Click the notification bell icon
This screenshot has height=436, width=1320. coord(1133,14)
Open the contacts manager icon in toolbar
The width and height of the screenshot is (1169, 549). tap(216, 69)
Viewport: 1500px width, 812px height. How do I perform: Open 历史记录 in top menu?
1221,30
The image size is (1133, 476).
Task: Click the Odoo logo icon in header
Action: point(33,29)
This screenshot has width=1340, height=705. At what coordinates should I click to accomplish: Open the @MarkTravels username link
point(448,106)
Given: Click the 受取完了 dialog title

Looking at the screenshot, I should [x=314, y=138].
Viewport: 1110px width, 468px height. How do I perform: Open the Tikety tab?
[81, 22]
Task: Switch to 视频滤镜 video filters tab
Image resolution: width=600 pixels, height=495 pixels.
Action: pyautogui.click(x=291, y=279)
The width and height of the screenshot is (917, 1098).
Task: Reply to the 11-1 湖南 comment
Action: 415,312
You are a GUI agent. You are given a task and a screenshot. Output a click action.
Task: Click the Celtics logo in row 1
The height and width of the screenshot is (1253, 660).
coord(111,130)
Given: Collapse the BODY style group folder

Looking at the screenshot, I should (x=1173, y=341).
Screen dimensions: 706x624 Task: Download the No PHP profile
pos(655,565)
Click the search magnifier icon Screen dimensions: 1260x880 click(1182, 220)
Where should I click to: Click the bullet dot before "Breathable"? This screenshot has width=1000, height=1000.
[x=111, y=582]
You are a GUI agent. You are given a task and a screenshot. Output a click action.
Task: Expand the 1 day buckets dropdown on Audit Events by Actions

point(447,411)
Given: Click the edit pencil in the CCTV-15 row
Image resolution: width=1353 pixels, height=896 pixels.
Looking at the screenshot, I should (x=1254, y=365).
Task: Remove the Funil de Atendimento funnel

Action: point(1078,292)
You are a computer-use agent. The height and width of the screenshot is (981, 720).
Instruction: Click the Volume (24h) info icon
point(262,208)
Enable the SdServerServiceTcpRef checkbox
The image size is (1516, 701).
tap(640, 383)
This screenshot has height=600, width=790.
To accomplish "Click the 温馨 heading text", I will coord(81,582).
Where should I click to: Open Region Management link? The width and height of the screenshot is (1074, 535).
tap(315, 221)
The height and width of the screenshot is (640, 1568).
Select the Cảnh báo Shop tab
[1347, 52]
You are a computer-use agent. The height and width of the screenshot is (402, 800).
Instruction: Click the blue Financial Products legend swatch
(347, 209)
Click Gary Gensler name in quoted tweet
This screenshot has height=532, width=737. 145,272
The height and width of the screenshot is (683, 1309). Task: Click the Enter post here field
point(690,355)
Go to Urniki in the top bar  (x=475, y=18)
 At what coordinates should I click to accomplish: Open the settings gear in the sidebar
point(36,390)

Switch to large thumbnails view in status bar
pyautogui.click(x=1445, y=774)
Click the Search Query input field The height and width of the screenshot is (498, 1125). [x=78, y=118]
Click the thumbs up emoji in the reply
- - - - -
• _WORK INSTRUCTIONS_
Copy out, word for word, the lines from the start of the records through the line containing "The width and height of the screenshot is (1169, 549).", including that line.

• _WRITTEN RESPONSE_
Click the notification bell icon
This screenshot has height=436, width=1320. coord(1133,14)
Open the contacts manager icon in toolbar
The width and height of the screenshot is (1169, 549). tap(216, 69)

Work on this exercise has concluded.